Open Text announces Major Expansion in Waterloo

Open Text Corporation unveiled plans today to expand its Waterloo facility to two buildings, doubling the company’s footprint at its headquarters location. Construction of the second building is expected to get under way in July, 2010 and project completion is slated for the summer of 2011.

The new 120,000-square-foot, five-storey building will complement the existing 113,000-square-foot, three-storey Open Text office on Frank Tompa Drive in Waterloo, and will be joined to the existing facility by an elevated enclosed sky-bridge.

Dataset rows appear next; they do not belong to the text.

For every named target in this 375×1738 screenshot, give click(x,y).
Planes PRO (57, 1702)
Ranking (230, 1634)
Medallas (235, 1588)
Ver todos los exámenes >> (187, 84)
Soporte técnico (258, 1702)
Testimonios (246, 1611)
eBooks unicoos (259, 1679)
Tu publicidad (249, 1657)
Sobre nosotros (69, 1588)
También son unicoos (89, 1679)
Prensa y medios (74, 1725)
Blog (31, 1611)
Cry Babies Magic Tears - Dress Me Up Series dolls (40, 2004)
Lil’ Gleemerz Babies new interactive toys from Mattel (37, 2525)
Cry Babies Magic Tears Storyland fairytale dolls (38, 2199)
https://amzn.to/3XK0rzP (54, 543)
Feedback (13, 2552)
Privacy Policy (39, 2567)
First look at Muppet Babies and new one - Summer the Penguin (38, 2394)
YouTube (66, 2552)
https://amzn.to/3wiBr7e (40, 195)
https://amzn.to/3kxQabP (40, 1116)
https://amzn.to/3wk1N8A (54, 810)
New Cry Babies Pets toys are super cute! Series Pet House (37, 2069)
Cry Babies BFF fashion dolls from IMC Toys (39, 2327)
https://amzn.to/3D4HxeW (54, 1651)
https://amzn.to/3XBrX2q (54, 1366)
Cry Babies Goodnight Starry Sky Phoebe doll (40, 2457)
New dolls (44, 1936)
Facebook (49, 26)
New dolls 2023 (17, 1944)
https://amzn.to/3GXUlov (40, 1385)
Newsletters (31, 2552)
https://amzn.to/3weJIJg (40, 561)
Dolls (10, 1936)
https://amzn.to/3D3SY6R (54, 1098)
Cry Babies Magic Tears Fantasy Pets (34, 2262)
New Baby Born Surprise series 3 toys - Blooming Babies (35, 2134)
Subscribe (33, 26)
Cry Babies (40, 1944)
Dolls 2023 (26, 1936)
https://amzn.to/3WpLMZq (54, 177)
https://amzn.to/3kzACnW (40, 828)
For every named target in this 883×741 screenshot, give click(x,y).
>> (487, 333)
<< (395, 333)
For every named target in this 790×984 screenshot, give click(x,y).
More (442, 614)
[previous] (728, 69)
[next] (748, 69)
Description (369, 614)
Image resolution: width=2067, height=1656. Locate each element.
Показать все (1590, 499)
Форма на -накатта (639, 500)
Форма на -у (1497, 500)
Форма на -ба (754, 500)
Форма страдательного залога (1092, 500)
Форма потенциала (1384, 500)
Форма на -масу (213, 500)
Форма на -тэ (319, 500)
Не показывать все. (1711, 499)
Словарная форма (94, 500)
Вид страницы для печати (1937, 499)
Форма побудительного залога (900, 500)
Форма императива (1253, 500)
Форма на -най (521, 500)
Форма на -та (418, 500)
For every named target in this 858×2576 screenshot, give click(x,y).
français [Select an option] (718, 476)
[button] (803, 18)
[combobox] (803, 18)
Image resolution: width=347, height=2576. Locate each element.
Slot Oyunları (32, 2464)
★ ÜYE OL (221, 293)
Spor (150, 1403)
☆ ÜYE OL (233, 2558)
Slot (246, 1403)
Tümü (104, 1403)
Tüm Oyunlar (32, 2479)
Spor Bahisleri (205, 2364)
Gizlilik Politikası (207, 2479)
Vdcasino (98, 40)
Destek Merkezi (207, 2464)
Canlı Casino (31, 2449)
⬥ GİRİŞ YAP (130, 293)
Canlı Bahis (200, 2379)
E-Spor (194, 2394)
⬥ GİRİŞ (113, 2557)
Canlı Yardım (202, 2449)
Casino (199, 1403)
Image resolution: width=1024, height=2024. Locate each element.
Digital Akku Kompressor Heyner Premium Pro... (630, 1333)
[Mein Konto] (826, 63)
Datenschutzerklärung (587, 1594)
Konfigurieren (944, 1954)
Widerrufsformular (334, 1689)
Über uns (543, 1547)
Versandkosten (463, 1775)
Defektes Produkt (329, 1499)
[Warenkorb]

It’s anticipated that the finished complex will house up to 1500 employees; there are currently over 700 people employed at the existing Open Text headquarters facility.

Open Text’s long history as an innovator in the software industry began at the University of Waterloo in the late 1980s with a group of university researchers who were working on a project to convert the entire Oxford English Dictionary to electronic form, a major feat in the pre-Internet days. The work formed the basis for the Internet’s first search engine technology, which was soon adopted by Yahoo. Today search technology is one of the components of Open Text ECM Suite which helps large organizations manage huge volumes of documents, email, video, images, web content and other online information.

2009 has been a banner year for Open Text. The company earned a spot on Fortune Magazine’s 2009 list of the 100 Fastest-Growing Companies globally, ranking 15th overall and 6th on the list’s breakdown of fastest-growing tech companies. Waterloo neighbour Research in Motion was #1 on the same list.